Thursday, September 10, 2009

Dead Land Journal September 5th 2027

Katherine has been studying those things for days now. Everyday she comes out with a new revelation that usually goes right over my head.

The few things I do understand are that its taxonomy does not suggest relationship to any known terrestrial species. She does not know if they are extra terrestrial in origins or just a previously unknown species. Personally I don't think they came from earth, or outer space, but an entirely different realm. Their cranial structure and complex central nervous system suggests potential for intelligence equal to our own if not greater. This really comes as no surprise to me after what I have seen. They have no lungs but instead have an incredibly dense network of blood vessel under their skin and appear to be able to absorb oxygen directly from their skin, esophageal passages and stomach lining. They also appear to be a true hermaphroditic creature possessing both male and female reproductive organs and it only takes one of them to reproduce.

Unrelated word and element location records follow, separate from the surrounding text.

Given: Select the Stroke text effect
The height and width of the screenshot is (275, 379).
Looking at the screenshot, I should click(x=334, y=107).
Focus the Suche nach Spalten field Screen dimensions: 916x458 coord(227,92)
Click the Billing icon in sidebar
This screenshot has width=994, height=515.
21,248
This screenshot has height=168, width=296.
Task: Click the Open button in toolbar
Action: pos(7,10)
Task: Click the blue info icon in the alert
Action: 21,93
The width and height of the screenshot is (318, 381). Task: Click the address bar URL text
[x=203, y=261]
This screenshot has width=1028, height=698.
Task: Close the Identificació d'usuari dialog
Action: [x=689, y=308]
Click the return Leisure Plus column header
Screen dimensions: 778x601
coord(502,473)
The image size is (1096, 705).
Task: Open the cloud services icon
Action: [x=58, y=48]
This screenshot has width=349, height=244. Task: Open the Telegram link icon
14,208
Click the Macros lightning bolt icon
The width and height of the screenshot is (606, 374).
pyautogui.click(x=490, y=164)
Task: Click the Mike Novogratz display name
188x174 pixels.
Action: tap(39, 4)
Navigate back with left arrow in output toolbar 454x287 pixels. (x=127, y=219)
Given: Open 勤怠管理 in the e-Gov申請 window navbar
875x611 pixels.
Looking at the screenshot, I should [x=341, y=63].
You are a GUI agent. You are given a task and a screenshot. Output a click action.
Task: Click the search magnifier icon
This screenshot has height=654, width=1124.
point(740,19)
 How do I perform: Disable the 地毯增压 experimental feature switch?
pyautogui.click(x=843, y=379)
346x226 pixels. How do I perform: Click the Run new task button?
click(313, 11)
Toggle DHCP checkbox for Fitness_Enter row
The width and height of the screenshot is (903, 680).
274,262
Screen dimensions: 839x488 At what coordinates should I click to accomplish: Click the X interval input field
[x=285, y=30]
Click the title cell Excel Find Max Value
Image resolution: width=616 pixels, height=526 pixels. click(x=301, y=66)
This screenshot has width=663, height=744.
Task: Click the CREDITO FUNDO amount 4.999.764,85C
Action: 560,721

The most disturbing thing she has told me about them is that they have excellent regenerative ability.

I have printed off all my journal entries. There was a printer in one of the offices. I just plugged my computer into it and printed it all off. Got it all in a binder now tucked away safe. Once I print this entry out it will join the others. This computer is getting flakier all the time. It takes forever to boot up and randomly crashes. I save frequently but still worry about losing my journals. Kathy has often asked why I bother. I really don't know other than it feels important to me to put this down on paper.

I've got another damn headache. My left eye feels like it is about to pop right out of my skull. Kathy thinks it's possible I have glaucoma. Pressure builds up in the eye causing pain and loss of peripheral vision. I have noticed some spots at the edge of my vision lately. She wants to do an eye exam. Check my vision, check the ocular pressure, dilate my eyes, make me wear old fart sunglasses all day. I hate those things.

© 2009 R. Keith McBride

1 comment:

  1. LOL! Old fart sunglasses! Love it!

    The more we learn about those things the less I ever want to meet one.

    Give the twins big hugs from me, I hear they are getting bigger all the time!